2015-09-17, 19:24   #4
R. Gerbicz

"Robert Gerbicz"
Oct 2005
Hungary

101100101002 Posts

Quote:
 Originally Posted by henryzz Can anyone find a solution for larger grids than 5x5? How many circles are needed for 6x6, 7x7 etc? Can anyone come up with a more extendible solution than his which has a quite bad runtime order?
Very nice puzzle. My c code found the optimal solution for n=6,7,8.
Attached Files
 n=6;6 circles.pdf (879.2 KB, 160 views) n=7;8 circles.pdf (820.0 KB, 93 views)

2015-09-17, 19:25   #5
R. Gerbicz

"Robert Gerbicz"
Oct 2005
Hungary

22×3×7×17 Posts

Since 8 circles is enough for n=8 these solutions are also optimal for n=7.
Attached Files
 n=8; 8 circles.pdf (820.1 KB, 83 views)

2015-09-17, 21:52   #6
R. Gerbicz

"Robert Gerbicz"
Oct 2005
Hungary

142810 Posts

For n=9 and n=10 the optimal solution is 11 circles, so it is enough to give a solution for n=10.
Attached Files
 n=10;11 circles.pdf (820.4 KB, 92 views)

 2015-09-18, 01:53 #7 LaurV Romulan Interpreter     Jun 2011 Thailand 913610 Posts That is becoming interesting... How many integer point can you get on a circle of big/whatever/almost_infinite (grrr!) radius? Or say, rational points on a circle of radius 1. Can this be used to factor integers? (thinking to something equivalent to elliptic curves, haha, now I will attract Bob's wrath, for sure.. )
2015-09-18, 02:48   #8
axn

Jun 2003

113528 Posts

Quote:
 Originally Posted by R. Gerbicz Very nice puzzle. My c code found the optimal solution for n=6,7,8.
For 6x6, there is a very pretty solution with just concentric circles.

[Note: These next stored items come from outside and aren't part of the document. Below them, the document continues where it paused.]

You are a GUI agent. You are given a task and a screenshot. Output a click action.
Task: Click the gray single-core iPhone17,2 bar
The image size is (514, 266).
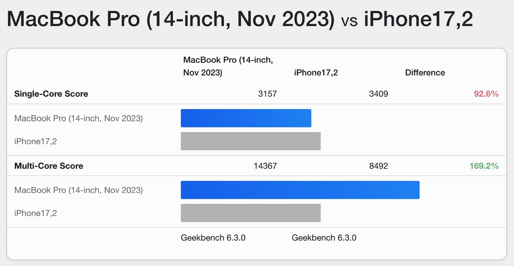click(251, 141)
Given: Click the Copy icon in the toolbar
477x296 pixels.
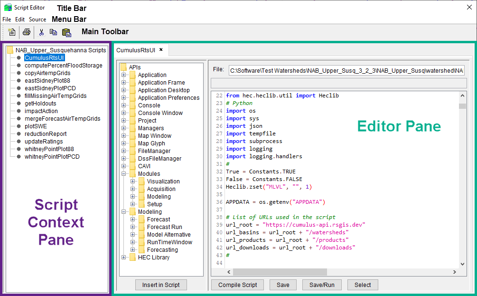Looking at the screenshot, I should click(x=53, y=32).
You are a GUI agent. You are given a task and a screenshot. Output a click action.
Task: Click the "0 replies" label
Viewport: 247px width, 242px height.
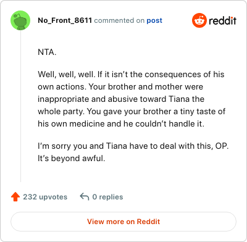[107, 197]
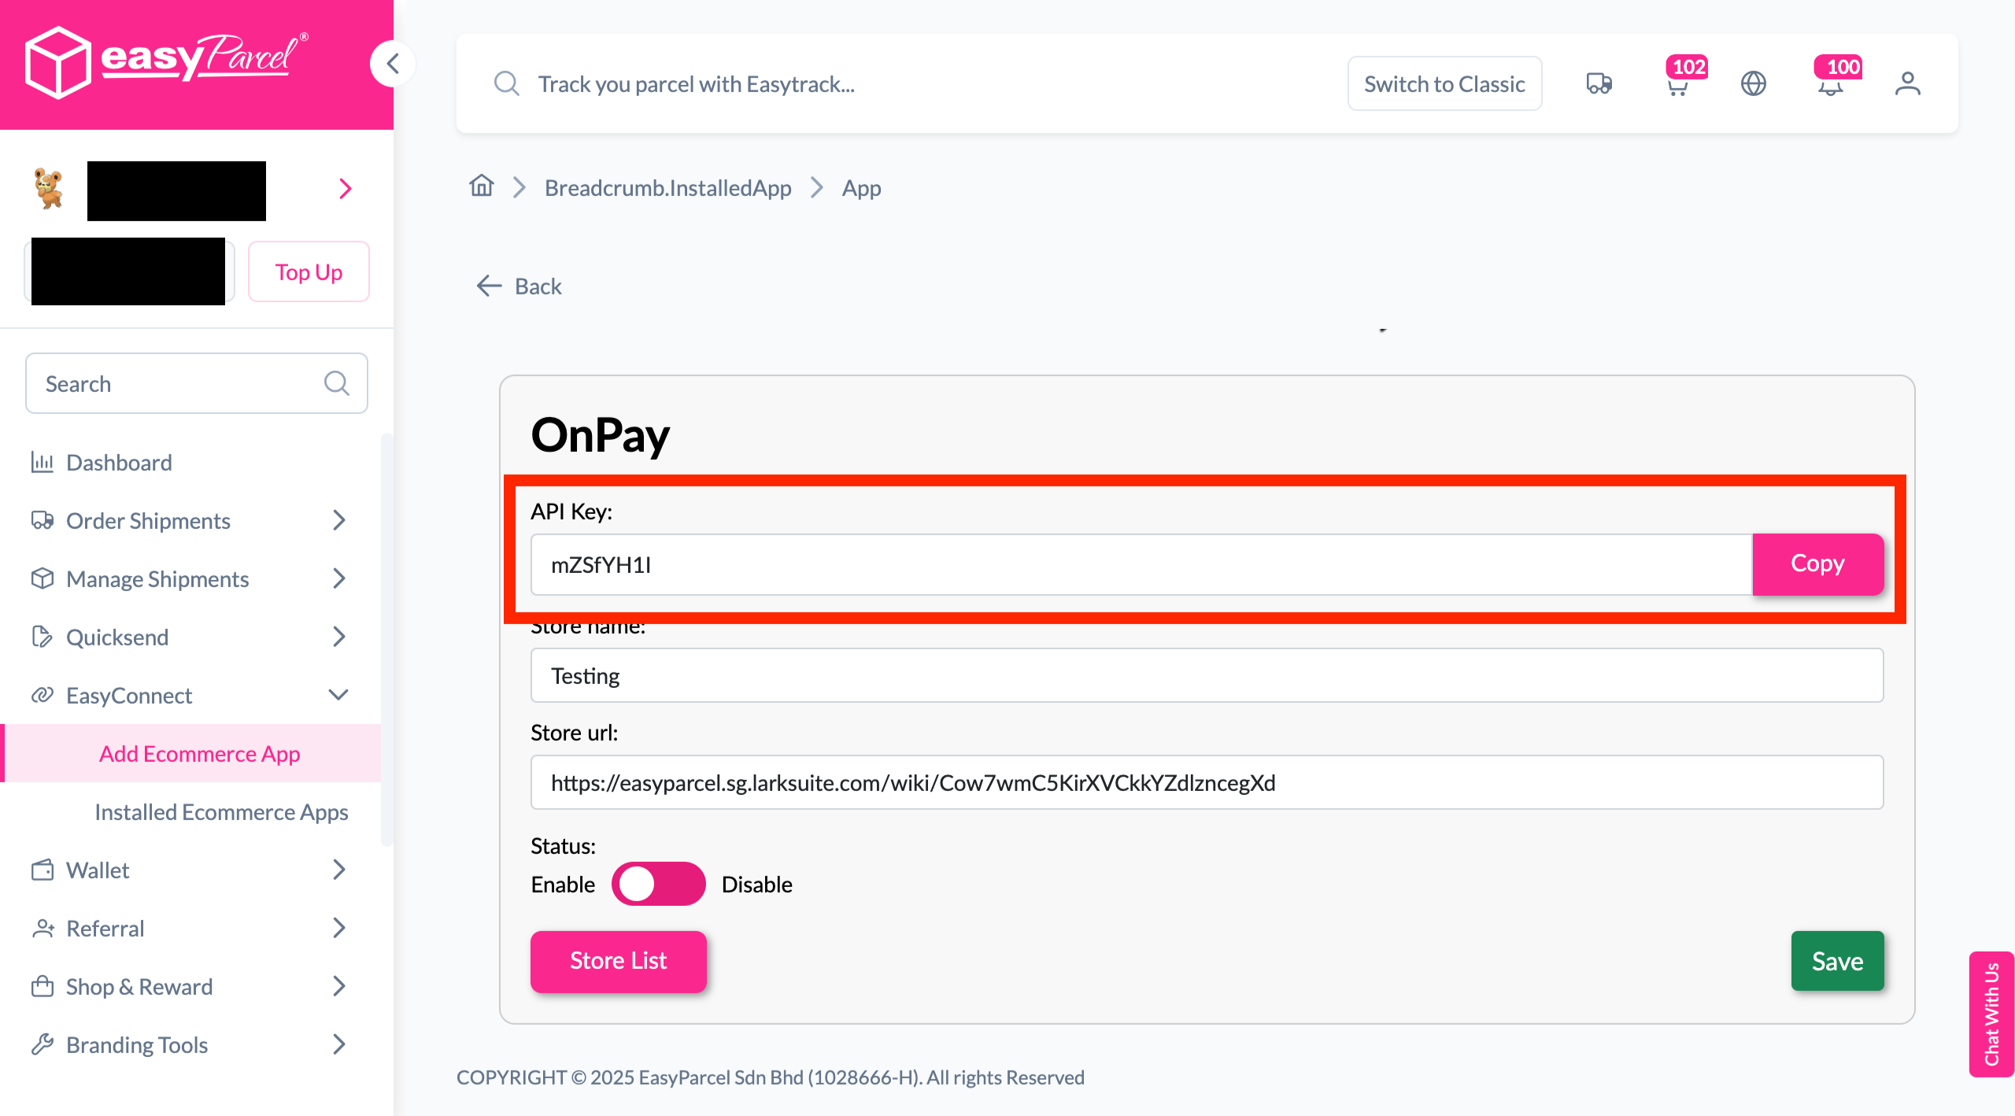The height and width of the screenshot is (1116, 2015).
Task: Copy the API key
Action: click(1817, 564)
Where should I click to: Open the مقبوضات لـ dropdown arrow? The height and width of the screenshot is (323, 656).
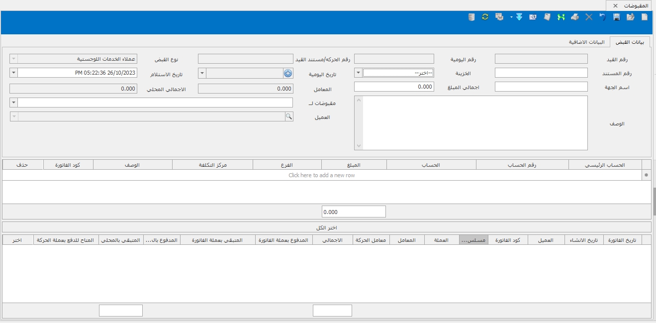click(14, 103)
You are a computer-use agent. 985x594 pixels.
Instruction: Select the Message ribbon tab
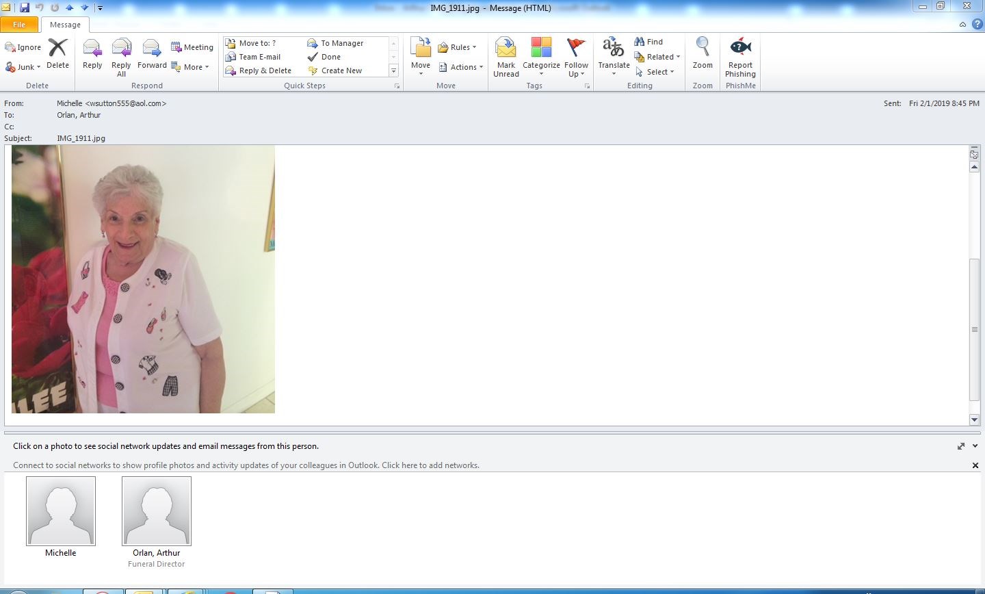pyautogui.click(x=65, y=25)
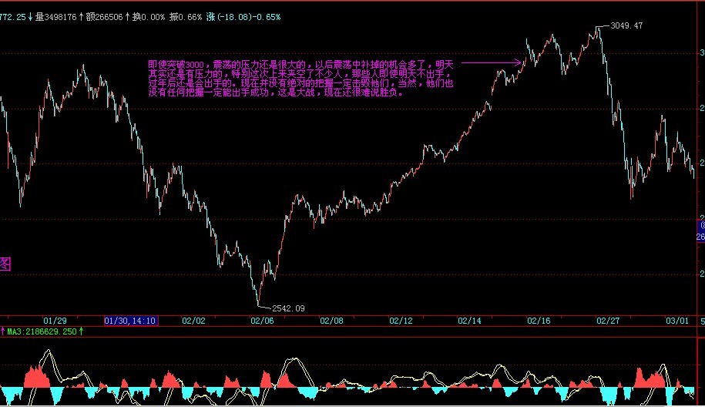Click the magenta up arrow before MA3
This screenshot has height=407, width=705.
coord(3,331)
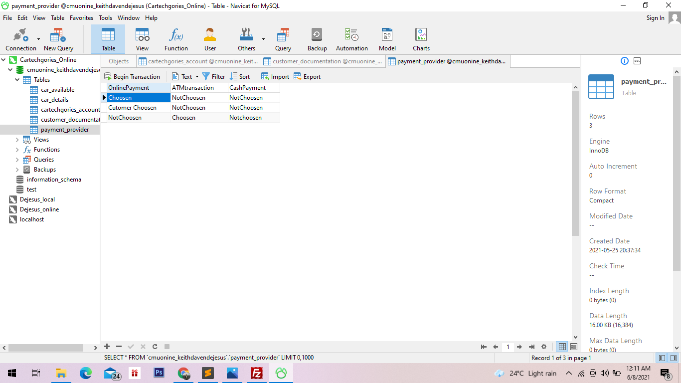681x383 pixels.
Task: Click the Begin Transaction button
Action: [132, 77]
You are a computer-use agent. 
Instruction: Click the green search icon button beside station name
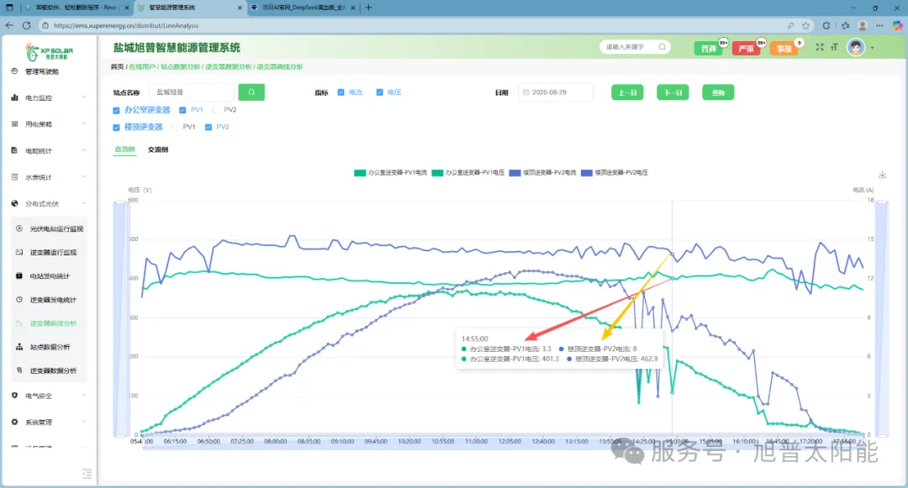[251, 92]
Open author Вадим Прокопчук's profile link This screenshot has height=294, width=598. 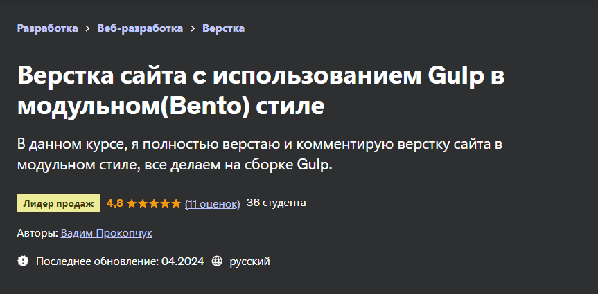coord(107,233)
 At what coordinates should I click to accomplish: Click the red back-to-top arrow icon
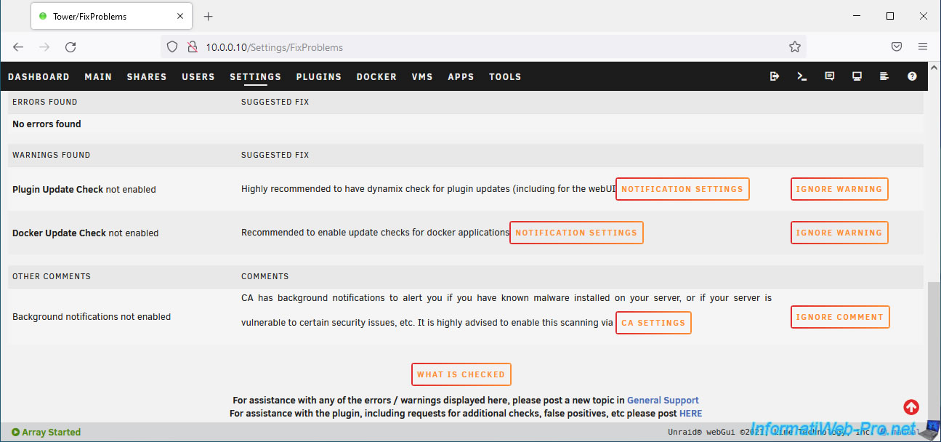click(x=911, y=407)
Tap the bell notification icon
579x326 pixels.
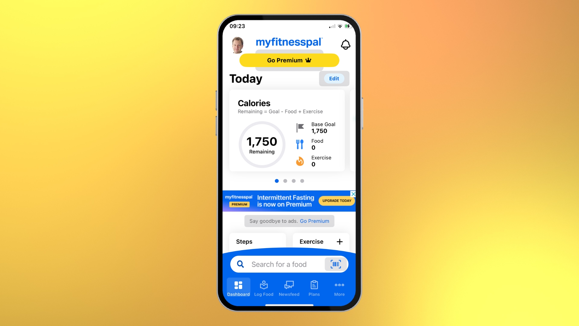pyautogui.click(x=345, y=44)
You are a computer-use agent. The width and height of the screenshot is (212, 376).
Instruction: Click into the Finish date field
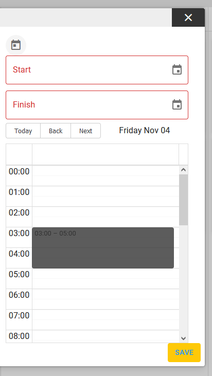point(97,105)
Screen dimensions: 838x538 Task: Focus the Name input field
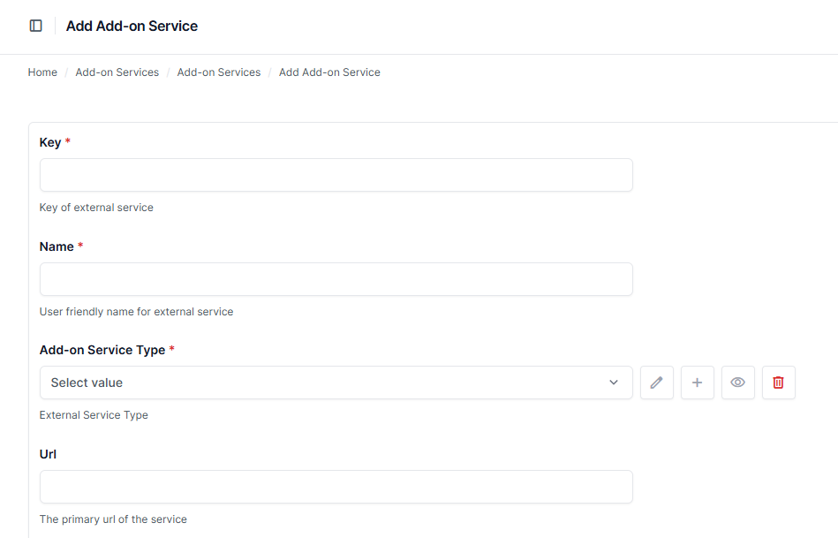[336, 279]
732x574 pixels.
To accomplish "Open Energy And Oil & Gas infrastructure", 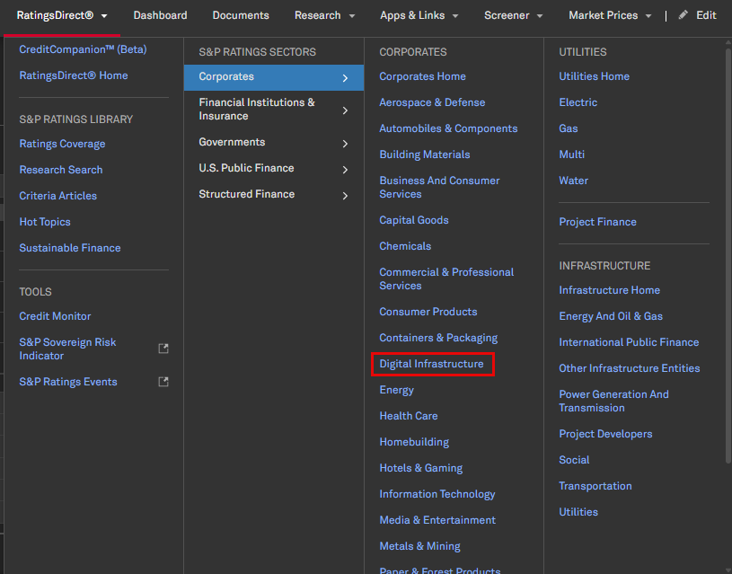I will click(611, 316).
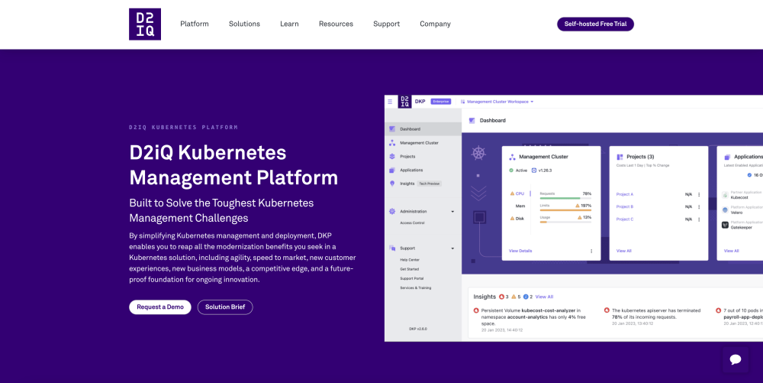
Task: Open the Solutions menu in navigation
Action: point(244,24)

 2015-09-18, 05:48 #9 ewmayer ∂2ω=0     Sep 2002 República de California 22×3×5×193 Posts I avoided looking at any but the OP while working out a 5-circle covering for the 5x5 case: Let's alphabetize the points like so: Code: A B C D E F G H I J K L M N O P Q R S T U V W X Y ...and further define a Cartesian coordinate system with origin at U; A at [0,4], Y at [4,0], etc. One obvious solution is as follows: 1. Circle centered at [1.5,2.5] (i.e. at the crossing of the G-M and H-L diagonals), passing through BCFIKNQR (8 points, 17 remaining); 2. Circle centered at [3.5,2.5] and passing through (I list only previously-unhit points) DEHMST (6 points; 11 remaining); 3. Circle centered at [1.5,0.5] and passing through LPUX (4 points; 7 remaining); 4. Circle centered at [2.5,1.5] and passing through GJVY (4 points; 3 remaining); 5. Circle centered at the appropriate spot on the G-M diagonal and passing through AOW (3 points; 0 remaining). And now I see that wblipp has posted a different (and inductively more elegant) solution for the 5x5 case. (Edit: whoops! See axn's note in post #3.) More interestingly would be to: [1] Prove that 5 circles is the minimum count for the 5x5 case; [2] Prove that a 5-circle coverings of the 5x5 case cannot be symmetric under 90-degree rotations. From the OP link: I enjoyed this puzzle. It's the kind of puzzle that it's fun to write code to solve. I don't think it would have been as fun to solve with a piece of paper as it's hard to draw perfect circles. Not in one's mind, it's not. I simply used the picture of the grid to aid in keeping track which points had already been hit. Last fiddled with by ewmayer on 2015-09-20 at 07:36 Reason: Flip x0,y0 in step [3] of my solution.
2015-09-18, 14:42   #10
R. Gerbicz

"Robert Gerbicz"
Oct 2005
Hungary

59416 Posts

Quote:
 Originally Posted by axn For 6x6, there is a very pretty solution with just concentric circles.
OK, my current code not searched for that very special or symmetric solutions. However some of my posted solutions are also symmetric.
Quote:
 Originally Posted by ewmayer [1] Prove that 5 circles is the minimum count for the 5x5 case;
For n=5 we need 5 circles. Btw this sequence is not in OEIS (define a(n)=c if the optimal number of circles is c on the nXn grid).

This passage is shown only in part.